Let V be a vector space over real numbers and A be a linearly independent subset of V . Prove that A is a basis for V if and only if it is a maximal linearly independent subset of V . (If A is a linearly independent subset of V, we say that it is a MAXIMAL linearly independent set if the addition of any vector at all to A will result in a set which is not linearly independent).

Martina
  • 43
  • 1
    possible duplicate: http://math.stackexchange.com/questions/1070828/basis-of-a-vector-space-is-a-maximal-linearly-independent-set?rq=1 – Emilio Novati Oct 26 '16 at 10:20

2 Answers2

2

First, let us suppose $A$ is a basis of $V$. Write $A = \{ v_1,...,v_n \}$. If we add any $w \neq v_i $ for all $i$ to $A$, we must show that $\{ v_1,...,v_n,w \}$ is linearly dependent. Since $A$ is a basis of $V$, then we can write

$$ w = \sum \alpha_k v_k $$

for $\alpha_k \in \mathbb{R}$. Now, notice

$$ \mathbf{0} = \sum \alpha_k v_k - w $$

which means not all coefficients of this equation are zero, thus $\{v_1,...,v_n,w\}$ is linearly dependent.

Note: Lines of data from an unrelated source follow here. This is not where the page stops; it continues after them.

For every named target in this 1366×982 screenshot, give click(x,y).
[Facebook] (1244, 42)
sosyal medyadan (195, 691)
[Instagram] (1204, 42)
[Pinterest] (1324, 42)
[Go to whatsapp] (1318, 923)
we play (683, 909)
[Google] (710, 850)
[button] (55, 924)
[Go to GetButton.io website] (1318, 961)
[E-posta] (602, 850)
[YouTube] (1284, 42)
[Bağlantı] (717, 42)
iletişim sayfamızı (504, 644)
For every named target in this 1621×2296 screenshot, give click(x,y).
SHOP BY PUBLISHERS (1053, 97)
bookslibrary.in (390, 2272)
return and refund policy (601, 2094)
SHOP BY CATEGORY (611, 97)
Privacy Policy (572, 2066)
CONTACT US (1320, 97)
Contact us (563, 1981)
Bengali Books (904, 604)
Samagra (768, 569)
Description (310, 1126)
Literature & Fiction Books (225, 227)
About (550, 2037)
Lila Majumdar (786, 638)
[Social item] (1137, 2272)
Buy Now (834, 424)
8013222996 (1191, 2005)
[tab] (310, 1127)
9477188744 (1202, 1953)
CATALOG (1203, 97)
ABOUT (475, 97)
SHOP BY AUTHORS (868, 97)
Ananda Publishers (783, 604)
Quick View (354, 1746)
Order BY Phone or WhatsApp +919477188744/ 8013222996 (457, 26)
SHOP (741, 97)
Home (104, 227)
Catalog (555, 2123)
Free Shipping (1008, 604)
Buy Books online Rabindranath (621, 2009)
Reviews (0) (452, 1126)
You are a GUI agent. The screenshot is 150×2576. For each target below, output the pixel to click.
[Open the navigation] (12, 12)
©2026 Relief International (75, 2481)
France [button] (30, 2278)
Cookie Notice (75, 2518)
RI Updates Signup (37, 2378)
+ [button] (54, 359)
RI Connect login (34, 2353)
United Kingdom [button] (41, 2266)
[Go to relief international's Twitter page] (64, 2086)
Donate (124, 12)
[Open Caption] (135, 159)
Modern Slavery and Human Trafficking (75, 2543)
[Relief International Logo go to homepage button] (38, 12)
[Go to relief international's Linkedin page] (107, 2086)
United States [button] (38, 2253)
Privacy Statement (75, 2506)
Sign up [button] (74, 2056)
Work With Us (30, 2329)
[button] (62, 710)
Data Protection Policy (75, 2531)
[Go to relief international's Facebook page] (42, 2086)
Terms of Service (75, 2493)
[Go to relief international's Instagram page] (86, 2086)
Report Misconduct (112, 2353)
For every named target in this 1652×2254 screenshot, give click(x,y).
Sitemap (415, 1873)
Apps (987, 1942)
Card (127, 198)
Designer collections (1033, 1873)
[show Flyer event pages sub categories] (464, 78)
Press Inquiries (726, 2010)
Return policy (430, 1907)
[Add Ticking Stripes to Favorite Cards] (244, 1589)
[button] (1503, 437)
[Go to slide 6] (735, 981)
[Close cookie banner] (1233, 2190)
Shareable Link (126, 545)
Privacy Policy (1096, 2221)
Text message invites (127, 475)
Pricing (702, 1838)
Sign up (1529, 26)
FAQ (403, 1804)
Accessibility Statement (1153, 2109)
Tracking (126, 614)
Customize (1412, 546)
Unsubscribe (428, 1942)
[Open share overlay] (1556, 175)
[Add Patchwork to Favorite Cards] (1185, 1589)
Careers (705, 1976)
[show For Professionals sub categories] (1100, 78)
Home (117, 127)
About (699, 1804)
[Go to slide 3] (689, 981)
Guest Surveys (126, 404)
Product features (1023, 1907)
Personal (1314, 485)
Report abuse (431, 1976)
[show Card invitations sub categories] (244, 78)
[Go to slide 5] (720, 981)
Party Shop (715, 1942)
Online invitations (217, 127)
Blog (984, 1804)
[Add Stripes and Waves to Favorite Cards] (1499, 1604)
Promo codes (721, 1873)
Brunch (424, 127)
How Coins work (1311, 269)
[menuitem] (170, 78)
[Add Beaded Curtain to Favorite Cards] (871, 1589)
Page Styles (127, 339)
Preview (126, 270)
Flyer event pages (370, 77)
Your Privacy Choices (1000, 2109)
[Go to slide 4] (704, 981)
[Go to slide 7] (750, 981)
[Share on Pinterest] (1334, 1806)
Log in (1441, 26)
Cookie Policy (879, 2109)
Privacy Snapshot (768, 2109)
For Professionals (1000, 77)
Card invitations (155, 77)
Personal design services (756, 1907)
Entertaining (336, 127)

Now, you try the other direction.

ILoveMath
  • 10,694
0

Look here for one implication. For the other implication, note that any any vector from a vector space can be combined as a linear combination of the basis vectors, and try to conclude that adding any vector to the set of the basis vectors makes it linearly dependent.